Task requirements:
Below are the records; restate all of them word for word.
★ ★ ★
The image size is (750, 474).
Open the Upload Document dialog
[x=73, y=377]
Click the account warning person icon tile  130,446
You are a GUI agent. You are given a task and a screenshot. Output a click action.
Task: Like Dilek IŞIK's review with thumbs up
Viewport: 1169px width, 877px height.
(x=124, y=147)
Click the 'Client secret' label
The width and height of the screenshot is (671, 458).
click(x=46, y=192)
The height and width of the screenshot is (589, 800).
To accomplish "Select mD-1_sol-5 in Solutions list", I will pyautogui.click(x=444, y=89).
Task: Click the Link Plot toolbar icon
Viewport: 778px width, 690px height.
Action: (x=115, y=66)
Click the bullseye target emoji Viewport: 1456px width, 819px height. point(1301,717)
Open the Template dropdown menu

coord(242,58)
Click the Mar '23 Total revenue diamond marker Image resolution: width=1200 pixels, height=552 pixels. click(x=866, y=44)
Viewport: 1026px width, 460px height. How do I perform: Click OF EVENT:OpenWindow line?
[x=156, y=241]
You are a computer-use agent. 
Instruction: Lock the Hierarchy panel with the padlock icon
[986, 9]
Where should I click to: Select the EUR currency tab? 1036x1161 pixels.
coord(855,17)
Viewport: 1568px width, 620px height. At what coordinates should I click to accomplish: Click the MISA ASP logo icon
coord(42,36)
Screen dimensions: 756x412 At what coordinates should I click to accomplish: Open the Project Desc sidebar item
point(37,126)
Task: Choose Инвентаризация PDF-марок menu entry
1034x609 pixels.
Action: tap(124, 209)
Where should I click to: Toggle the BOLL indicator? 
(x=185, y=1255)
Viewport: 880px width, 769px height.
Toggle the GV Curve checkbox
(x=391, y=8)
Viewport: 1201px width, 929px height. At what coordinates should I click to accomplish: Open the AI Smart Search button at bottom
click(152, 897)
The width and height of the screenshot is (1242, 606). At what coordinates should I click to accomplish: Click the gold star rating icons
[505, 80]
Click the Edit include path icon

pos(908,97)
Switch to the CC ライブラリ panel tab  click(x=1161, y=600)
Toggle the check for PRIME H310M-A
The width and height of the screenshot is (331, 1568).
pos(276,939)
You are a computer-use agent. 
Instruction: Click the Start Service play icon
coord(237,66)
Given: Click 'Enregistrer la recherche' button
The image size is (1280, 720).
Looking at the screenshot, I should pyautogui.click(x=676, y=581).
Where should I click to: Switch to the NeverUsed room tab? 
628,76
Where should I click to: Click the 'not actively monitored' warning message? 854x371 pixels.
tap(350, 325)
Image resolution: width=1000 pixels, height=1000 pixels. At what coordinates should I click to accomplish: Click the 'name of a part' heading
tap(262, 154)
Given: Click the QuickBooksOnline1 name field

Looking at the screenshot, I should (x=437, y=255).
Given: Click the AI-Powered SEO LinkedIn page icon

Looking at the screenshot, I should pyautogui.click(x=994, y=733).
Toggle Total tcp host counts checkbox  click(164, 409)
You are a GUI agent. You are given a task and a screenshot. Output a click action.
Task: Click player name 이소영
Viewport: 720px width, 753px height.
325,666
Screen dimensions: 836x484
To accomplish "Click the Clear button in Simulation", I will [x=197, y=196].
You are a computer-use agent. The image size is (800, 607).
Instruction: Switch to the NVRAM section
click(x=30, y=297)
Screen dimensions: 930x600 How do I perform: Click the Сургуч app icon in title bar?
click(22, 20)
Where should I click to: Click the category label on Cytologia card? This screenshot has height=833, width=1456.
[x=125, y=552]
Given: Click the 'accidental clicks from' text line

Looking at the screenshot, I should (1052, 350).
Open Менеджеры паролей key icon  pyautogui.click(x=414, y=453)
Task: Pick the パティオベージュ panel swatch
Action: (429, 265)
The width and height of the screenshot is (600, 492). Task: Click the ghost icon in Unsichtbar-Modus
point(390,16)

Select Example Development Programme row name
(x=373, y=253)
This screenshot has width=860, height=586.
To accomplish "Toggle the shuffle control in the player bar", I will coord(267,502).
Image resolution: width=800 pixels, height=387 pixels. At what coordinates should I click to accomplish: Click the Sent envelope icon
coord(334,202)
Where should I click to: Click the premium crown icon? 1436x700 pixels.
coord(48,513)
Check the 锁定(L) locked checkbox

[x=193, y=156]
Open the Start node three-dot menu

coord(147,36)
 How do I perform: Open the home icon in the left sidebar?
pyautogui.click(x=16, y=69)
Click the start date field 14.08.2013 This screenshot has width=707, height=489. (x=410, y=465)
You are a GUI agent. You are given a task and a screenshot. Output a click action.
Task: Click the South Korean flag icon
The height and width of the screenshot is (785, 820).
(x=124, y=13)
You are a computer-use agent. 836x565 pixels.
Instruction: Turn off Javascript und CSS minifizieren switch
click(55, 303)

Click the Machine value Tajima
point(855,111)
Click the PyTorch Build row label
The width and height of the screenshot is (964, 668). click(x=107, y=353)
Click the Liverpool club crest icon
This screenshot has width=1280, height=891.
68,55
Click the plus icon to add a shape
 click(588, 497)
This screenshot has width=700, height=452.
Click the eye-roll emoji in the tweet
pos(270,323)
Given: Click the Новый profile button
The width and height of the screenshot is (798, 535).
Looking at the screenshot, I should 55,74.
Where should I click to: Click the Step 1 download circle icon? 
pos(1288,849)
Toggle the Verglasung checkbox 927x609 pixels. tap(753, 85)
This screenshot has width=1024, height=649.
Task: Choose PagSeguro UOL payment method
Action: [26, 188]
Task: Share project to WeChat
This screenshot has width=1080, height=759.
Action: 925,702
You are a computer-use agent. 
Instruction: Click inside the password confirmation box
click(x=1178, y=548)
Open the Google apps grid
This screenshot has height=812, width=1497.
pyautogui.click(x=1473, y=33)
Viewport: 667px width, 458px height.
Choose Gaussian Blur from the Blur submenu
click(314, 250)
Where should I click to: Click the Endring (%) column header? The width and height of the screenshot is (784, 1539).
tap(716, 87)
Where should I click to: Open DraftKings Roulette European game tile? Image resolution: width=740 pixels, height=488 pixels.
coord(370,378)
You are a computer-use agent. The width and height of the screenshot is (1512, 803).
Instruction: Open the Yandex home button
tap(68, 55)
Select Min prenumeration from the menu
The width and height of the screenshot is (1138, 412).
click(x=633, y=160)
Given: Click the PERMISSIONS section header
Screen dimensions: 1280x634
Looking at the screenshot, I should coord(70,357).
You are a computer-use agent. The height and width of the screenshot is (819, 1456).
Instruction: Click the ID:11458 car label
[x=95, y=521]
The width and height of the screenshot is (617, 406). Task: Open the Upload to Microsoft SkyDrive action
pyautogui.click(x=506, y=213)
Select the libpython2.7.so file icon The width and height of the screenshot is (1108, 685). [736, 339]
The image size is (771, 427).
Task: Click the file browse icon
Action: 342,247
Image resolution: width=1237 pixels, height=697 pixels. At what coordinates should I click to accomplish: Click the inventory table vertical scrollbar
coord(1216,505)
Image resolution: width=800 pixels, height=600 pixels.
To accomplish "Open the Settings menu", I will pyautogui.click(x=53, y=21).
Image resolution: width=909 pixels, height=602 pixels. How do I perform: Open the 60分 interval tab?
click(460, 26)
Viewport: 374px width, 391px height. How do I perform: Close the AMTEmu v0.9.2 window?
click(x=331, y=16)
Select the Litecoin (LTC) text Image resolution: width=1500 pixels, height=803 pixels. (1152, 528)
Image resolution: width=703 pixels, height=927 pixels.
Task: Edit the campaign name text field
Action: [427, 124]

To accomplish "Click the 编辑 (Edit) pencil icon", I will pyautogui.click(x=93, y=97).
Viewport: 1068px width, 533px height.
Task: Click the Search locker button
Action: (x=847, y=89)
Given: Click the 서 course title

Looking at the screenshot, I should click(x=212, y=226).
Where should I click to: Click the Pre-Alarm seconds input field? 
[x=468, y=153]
★ ★ ★
Exercise result:
The image size is (750, 474).
Open the Upload Document dialog
[x=73, y=377]
Click the account warning person icon tile  130,446
You are a GUI agent. You are given a task and a screenshot. Output a click action.
Task: Like Dilek IŞIK's review with thumbs up
Viewport: 1169px width, 877px height.
(x=124, y=147)
Click the 'Client secret' label
The width and height of the screenshot is (671, 458).
click(x=46, y=192)
The height and width of the screenshot is (589, 800).
To accomplish "Select mD-1_sol-5 in Solutions list", I will pyautogui.click(x=444, y=89).
Task: Click the Link Plot toolbar icon
Viewport: 778px width, 690px height.
Action: (x=115, y=66)
Click the bullseye target emoji Viewport: 1456px width, 819px height. point(1301,717)
Open the Template dropdown menu

coord(242,58)
Click the Mar '23 Total revenue diamond marker Image resolution: width=1200 pixels, height=552 pixels. click(x=866, y=44)
Viewport: 1026px width, 460px height. How do I perform: Click OF EVENT:OpenWindow line?
[x=156, y=241]
You are a computer-use agent. 
Instruction: Lock the Hierarchy panel with the padlock icon
[986, 9]
Where should I click to: Select the EUR currency tab? 1036x1161 pixels.
coord(855,17)
Viewport: 1568px width, 620px height. At what coordinates should I click to accomplish: Click the MISA ASP logo icon
coord(42,36)
Screen dimensions: 756x412 At what coordinates should I click to accomplish: Open the Project Desc sidebar item
point(37,126)
Task: Choose Инвентаризация PDF-марок menu entry
1034x609 pixels.
Action: tap(124, 209)
Where should I click to: Toggle the BOLL indicator? 
(x=185, y=1255)
Viewport: 880px width, 769px height.
Toggle the GV Curve checkbox
(x=391, y=8)
Viewport: 1201px width, 929px height. At what coordinates should I click to accomplish: Open the AI Smart Search button at bottom
click(152, 897)
The width and height of the screenshot is (1242, 606). At what coordinates should I click to accomplish: Click the gold star rating icons
[505, 80]
Click the Edit include path icon

pos(908,97)
Switch to the CC ライブラリ panel tab  click(x=1161, y=600)
Toggle the check for PRIME H310M-A
The width and height of the screenshot is (331, 1568).
pos(276,939)
You are a computer-use agent. 
Instruction: Click the Start Service play icon
coord(237,66)
Given: Click 'Enregistrer la recherche' button
The image size is (1280, 720).
Looking at the screenshot, I should pyautogui.click(x=676, y=581).
Where should I click to: Switch to the NeverUsed room tab? 
628,76
Where should I click to: Click the 'not actively monitored' warning message? 854x371 pixels.
tap(350, 325)
Image resolution: width=1000 pixels, height=1000 pixels. At what coordinates should I click to accomplish: Click the 'name of a part' heading
tap(262, 154)
Given: Click the QuickBooksOnline1 name field

Looking at the screenshot, I should (x=437, y=255).
Given: Click the AI-Powered SEO LinkedIn page icon

Looking at the screenshot, I should pyautogui.click(x=994, y=733).
Toggle Total tcp host counts checkbox  click(164, 409)
You are a GUI agent. You are given a task and a screenshot. Output a click action.
Task: Click player name 이소영
Viewport: 720px width, 753px height.
325,666
Screen dimensions: 836x484
To accomplish "Click the Clear button in Simulation", I will [x=197, y=196].
You are a computer-use agent. The image size is (800, 607).
Instruction: Switch to the NVRAM section
click(x=30, y=297)
Screen dimensions: 930x600 How do I perform: Click the Сургуч app icon in title bar?
click(22, 20)
Where should I click to: Click the category label on Cytologia card? This screenshot has height=833, width=1456.
[x=125, y=552]
Given: Click the 'accidental clicks from' text line

Looking at the screenshot, I should (1052, 350).
Open Менеджеры паролей key icon  pyautogui.click(x=414, y=453)
Task: Pick the パティオベージュ panel swatch
Action: (429, 265)
The width and height of the screenshot is (600, 492). Task: Click the ghost icon in Unsichtbar-Modus
point(390,16)

Select Example Development Programme row name
(x=373, y=253)
This screenshot has width=860, height=586.
To accomplish "Toggle the shuffle control in the player bar", I will coord(267,502).
Image resolution: width=800 pixels, height=387 pixels. At what coordinates should I click to accomplish: Click the Sent envelope icon
coord(334,202)
Where should I click to: Click the premium crown icon? 1436x700 pixels.
coord(48,513)
Check the 锁定(L) locked checkbox

[x=193, y=156]
Open the Start node three-dot menu

coord(147,36)
 How do I perform: Open the home icon in the left sidebar?
pyautogui.click(x=16, y=69)
Click the start date field 14.08.2013 This screenshot has width=707, height=489. (x=410, y=465)
You are a GUI agent. You are given a task and a screenshot. Output a click action.
Task: Click the South Korean flag icon
The height and width of the screenshot is (785, 820).
(x=124, y=13)
You are a computer-use agent. 836x565 pixels.
Instruction: Turn off Javascript und CSS minifizieren switch
click(55, 303)

Click the Machine value Tajima
point(855,111)
Click the PyTorch Build row label
The width and height of the screenshot is (964, 668). click(x=107, y=353)
Click the Liverpool club crest icon
This screenshot has width=1280, height=891.
68,55
Click the plus icon to add a shape
 click(588, 497)
This screenshot has width=700, height=452.
Click the eye-roll emoji in the tweet
pos(270,323)
Given: Click the Новый profile button
The width and height of the screenshot is (798, 535).
Looking at the screenshot, I should 55,74.
Where should I click to: Click the Step 1 download circle icon? 
pos(1288,849)
Toggle the Verglasung checkbox 927x609 pixels. tap(753, 85)
This screenshot has width=1024, height=649.
Task: Choose PagSeguro UOL payment method
Action: [26, 188]
Task: Share project to WeChat
This screenshot has width=1080, height=759.
Action: 925,702
You are a computer-use agent. 
Instruction: Click inside the password confirmation box
click(x=1178, y=548)
Open the Google apps grid
This screenshot has height=812, width=1497.
pyautogui.click(x=1473, y=33)
Viewport: 667px width, 458px height.
Choose Gaussian Blur from the Blur submenu
click(314, 250)
Where should I click to: Click the Endring (%) column header? The width and height of the screenshot is (784, 1539).
tap(716, 87)
Where should I click to: Open DraftKings Roulette European game tile? Image resolution: width=740 pixels, height=488 pixels.
coord(370,378)
You are a computer-use agent. The width and height of the screenshot is (1512, 803).
Instruction: Open the Yandex home button
tap(68, 55)
Select Min prenumeration from the menu
The width and height of the screenshot is (1138, 412).
click(x=633, y=160)
Given: Click the PERMISSIONS section header
Screen dimensions: 1280x634
Looking at the screenshot, I should coord(70,357).
You are a computer-use agent. The height and width of the screenshot is (819, 1456).
Instruction: Click the ID:11458 car label
[x=95, y=521]
The width and height of the screenshot is (617, 406). Task: Open the Upload to Microsoft SkyDrive action
pyautogui.click(x=506, y=213)
Select the libpython2.7.so file icon The width and height of the screenshot is (1108, 685). [736, 339]
The image size is (771, 427).
Task: Click the file browse icon
Action: 342,247
Image resolution: width=1237 pixels, height=697 pixels. At what coordinates should I click to accomplish: Click the inventory table vertical scrollbar
coord(1216,505)
Image resolution: width=800 pixels, height=600 pixels.
To accomplish "Open the Settings menu", I will pyautogui.click(x=53, y=21).
Image resolution: width=909 pixels, height=602 pixels. How do I perform: Open the 60分 interval tab?
click(460, 26)
Viewport: 374px width, 391px height. How do I perform: Close the AMTEmu v0.9.2 window?
click(x=331, y=16)
Select the Litecoin (LTC) text Image resolution: width=1500 pixels, height=803 pixels. (1152, 528)
Image resolution: width=703 pixels, height=927 pixels.
Task: Edit the campaign name text field
Action: [427, 124]

To accomplish "Click the 编辑 (Edit) pencil icon", I will pyautogui.click(x=93, y=97).
Viewport: 1068px width, 533px height.
Task: Click the Search locker button
Action: (x=847, y=89)
Given: Click the 서 course title

Looking at the screenshot, I should click(x=212, y=226).
Where should I click to: Click the Pre-Alarm seconds input field? 
[x=468, y=153]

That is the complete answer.